Page
◆ ◆ ◆
When an individual has to deal with a typical moral transgression (a robbery, an act of selfishness, an unnecessary insult against an innocent victim) from within an unquestioned paradigm, then her moral reaction is automatic, intuitive, quick, just as if someone were to ask her “how much is 2 + 2”? But when the situation is new, or when it awakens contradictory moral convictions, then it may trigger a more explicit thinking process, an inner dialogue that in some cases might take her to new insights. Piagetian theory, by the way, gives a precise account of the distinction between experiences that are easily assimilated to the individual’s current conceptual framework and those that trigger cognitive conflict and, eventually, favor conceptual change. This contrast between paradigm continuity and revolution (to use Kuhn’s terms) is familiar to Piagetian psychologists. Again, Piaget takes into account structural and normative aspects of cognition and goes beyond a pure functional, physiological view that is simply interested in what most people do most of the time. Conceptual change might be something that happens rarely, but it might be interesting and relevant once one adopts a richer view of knowledge processes.

Another metaphor: once the roads are built, yes, it is true that cars tend to travel the same roads over and over again, without thinking about the direction they must go. But sometimes psychologists need to take a step back and think about how new roads are constructed (or abandoned). That’s what constructivism focuses on.
◆ ◆ ◆
Excerpted records
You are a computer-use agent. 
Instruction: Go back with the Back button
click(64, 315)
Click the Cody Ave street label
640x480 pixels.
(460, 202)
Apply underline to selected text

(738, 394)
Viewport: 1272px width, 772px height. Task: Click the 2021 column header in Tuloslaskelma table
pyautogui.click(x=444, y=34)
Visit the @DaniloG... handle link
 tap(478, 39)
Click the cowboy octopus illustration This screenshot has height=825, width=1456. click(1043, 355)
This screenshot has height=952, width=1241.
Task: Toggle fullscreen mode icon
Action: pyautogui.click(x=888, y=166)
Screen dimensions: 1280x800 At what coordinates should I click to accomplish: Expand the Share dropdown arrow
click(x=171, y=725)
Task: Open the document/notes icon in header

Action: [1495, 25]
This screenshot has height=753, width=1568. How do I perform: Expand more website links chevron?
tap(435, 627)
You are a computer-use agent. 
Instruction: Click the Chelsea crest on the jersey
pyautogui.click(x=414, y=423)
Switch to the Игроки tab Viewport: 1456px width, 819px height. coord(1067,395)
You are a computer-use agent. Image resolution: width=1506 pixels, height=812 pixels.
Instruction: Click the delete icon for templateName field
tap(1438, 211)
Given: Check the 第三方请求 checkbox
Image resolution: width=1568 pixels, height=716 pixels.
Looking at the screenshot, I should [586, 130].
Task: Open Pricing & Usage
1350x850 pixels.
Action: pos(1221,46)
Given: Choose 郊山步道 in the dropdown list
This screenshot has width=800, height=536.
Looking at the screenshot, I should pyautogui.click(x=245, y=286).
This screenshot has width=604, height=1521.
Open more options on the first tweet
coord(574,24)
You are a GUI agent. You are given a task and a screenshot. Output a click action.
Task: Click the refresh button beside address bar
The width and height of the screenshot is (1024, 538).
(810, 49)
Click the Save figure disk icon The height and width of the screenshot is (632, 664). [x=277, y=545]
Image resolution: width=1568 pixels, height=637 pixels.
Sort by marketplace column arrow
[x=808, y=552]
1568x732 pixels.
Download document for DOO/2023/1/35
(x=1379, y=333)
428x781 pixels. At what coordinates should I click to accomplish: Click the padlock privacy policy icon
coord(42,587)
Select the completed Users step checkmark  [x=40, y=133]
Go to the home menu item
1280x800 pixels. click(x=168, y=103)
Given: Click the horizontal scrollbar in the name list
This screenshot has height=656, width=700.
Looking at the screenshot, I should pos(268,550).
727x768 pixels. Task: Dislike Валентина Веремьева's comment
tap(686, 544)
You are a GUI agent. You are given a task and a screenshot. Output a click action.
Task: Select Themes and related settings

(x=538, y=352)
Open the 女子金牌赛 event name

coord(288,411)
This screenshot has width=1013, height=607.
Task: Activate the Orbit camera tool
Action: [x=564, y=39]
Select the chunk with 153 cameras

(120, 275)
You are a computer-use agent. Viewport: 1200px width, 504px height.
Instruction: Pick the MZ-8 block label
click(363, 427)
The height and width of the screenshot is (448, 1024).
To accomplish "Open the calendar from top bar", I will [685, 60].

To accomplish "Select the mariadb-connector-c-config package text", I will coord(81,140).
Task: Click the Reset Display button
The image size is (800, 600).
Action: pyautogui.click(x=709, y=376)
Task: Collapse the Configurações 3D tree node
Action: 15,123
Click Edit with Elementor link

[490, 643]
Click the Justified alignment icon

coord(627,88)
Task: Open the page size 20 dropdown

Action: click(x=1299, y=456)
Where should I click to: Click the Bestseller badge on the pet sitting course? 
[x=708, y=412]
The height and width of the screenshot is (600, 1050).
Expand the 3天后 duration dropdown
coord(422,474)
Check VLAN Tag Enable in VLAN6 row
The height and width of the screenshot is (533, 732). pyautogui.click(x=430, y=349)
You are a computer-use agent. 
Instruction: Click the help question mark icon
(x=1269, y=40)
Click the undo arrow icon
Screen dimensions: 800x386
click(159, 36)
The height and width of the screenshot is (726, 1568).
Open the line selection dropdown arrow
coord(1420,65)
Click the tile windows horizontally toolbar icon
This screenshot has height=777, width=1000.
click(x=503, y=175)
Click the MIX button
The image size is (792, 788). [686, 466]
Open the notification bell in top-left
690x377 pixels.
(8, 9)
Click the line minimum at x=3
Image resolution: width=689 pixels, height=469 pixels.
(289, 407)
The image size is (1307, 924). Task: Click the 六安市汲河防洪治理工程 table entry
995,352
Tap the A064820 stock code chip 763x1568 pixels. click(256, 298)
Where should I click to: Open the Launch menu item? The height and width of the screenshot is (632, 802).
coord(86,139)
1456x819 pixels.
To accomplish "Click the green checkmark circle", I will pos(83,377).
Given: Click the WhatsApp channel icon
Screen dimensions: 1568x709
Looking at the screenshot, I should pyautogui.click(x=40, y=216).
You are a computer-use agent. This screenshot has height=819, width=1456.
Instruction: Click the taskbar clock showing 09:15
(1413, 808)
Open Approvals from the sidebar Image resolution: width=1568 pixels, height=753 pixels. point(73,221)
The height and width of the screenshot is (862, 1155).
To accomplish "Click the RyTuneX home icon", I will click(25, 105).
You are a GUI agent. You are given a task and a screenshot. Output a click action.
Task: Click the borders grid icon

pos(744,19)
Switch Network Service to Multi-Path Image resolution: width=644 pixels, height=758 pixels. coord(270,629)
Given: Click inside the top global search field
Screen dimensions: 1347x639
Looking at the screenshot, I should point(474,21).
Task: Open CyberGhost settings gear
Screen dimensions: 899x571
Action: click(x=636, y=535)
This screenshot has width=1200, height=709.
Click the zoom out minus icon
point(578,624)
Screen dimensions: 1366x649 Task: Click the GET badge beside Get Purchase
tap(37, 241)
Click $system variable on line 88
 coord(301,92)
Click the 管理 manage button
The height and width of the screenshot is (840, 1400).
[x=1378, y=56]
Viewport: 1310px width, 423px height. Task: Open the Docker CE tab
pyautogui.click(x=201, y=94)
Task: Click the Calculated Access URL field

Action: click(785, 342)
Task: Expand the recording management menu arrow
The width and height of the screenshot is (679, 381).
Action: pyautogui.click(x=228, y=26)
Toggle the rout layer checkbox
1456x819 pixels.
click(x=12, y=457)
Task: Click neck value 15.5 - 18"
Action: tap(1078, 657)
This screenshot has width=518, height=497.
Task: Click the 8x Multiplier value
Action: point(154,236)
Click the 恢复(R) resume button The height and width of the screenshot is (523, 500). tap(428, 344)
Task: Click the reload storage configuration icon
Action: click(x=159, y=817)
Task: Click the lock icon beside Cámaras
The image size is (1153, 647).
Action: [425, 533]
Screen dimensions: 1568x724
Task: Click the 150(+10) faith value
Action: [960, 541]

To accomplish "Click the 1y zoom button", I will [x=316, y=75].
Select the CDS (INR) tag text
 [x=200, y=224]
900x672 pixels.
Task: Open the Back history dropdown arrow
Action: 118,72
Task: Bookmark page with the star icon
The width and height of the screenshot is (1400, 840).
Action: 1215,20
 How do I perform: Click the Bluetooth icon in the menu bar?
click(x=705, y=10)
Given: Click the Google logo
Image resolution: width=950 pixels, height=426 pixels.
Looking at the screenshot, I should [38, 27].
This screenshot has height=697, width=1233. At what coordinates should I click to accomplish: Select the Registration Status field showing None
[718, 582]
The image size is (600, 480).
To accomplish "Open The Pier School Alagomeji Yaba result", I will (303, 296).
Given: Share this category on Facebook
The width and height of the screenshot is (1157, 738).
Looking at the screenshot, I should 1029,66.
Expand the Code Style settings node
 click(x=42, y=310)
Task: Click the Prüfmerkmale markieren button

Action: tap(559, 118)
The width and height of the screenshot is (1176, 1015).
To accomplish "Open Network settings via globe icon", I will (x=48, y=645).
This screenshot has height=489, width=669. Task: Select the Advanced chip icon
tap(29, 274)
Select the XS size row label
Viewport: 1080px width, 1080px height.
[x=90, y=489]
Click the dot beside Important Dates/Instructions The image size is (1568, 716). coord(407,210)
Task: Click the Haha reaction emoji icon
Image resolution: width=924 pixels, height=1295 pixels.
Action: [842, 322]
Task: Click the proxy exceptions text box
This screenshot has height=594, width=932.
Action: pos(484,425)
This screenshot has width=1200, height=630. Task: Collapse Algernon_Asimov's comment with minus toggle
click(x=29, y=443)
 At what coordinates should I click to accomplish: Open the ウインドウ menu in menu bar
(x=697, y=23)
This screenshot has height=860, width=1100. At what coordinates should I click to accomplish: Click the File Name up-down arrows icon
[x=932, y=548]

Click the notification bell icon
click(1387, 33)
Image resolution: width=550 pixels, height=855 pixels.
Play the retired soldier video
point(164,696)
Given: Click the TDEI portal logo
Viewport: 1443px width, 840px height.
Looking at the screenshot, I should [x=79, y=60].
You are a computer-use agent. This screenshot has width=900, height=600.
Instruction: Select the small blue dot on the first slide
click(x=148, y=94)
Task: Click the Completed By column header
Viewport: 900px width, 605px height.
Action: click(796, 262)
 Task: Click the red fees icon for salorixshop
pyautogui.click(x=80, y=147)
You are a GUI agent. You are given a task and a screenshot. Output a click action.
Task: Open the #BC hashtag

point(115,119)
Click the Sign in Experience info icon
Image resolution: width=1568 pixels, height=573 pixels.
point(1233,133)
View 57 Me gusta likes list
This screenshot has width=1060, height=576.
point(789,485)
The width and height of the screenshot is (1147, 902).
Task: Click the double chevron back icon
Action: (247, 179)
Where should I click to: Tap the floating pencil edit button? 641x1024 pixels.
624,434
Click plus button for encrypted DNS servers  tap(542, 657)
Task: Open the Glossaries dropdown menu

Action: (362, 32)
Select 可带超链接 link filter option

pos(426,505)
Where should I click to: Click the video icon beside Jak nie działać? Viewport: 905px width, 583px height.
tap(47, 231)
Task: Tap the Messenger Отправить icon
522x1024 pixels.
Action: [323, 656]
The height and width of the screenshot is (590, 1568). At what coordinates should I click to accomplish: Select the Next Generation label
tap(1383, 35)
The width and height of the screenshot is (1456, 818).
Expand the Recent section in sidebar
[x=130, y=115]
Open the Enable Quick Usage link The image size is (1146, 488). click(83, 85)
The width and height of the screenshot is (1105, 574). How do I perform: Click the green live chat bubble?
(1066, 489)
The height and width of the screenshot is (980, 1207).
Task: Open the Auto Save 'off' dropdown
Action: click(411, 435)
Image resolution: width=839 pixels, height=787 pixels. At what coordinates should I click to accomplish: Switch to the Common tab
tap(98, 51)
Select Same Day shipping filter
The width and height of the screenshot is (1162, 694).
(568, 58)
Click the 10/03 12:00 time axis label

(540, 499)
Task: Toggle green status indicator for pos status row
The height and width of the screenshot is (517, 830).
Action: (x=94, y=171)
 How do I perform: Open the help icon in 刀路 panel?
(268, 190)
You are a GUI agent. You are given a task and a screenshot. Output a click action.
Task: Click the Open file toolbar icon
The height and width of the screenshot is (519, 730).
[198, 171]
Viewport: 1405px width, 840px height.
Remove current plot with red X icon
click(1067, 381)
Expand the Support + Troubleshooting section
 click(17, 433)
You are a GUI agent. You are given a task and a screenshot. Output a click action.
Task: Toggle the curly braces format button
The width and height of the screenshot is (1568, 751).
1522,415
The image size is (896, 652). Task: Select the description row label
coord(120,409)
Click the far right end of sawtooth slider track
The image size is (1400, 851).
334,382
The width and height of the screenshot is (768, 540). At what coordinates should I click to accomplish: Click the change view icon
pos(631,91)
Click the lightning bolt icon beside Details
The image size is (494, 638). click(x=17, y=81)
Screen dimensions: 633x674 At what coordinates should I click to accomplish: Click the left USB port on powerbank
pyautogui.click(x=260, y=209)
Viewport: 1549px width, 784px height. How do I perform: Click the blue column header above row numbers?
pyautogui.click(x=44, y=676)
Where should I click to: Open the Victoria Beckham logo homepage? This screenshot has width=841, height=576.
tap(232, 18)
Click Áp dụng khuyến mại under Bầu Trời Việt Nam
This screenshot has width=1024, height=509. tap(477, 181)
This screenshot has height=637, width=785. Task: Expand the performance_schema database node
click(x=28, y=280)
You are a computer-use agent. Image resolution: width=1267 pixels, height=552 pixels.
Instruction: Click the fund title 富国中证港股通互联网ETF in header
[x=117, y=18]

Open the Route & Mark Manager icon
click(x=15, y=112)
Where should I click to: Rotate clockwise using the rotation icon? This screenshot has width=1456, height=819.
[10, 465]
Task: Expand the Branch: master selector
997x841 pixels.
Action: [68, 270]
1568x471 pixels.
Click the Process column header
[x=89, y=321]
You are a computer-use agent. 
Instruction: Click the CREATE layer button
◆ ◆ ◆
Tasks to carry out
(a) Name the typical moral transgressions the passage on constructivism gives as examples.
(b) Please set down, word for word, the part of the passage on constructivism that opens with the words containing "Another metaphor: once" and closes with "constructivism focuses on.".
The lines have no connection to the passage on constructivism.

Final answers
(a) a robbery, an act of selfishness, an unnecessary insult against an innocent victim

(b)
Another metaphor: once the roads are built, yes, it is true that cars tend to travel the same roads over and over again, without thinking about the direction they must go. But sometimes psychologists need to take a step back and think about how new roads are constructed (or abandoned). That’s what constructivism focuses on.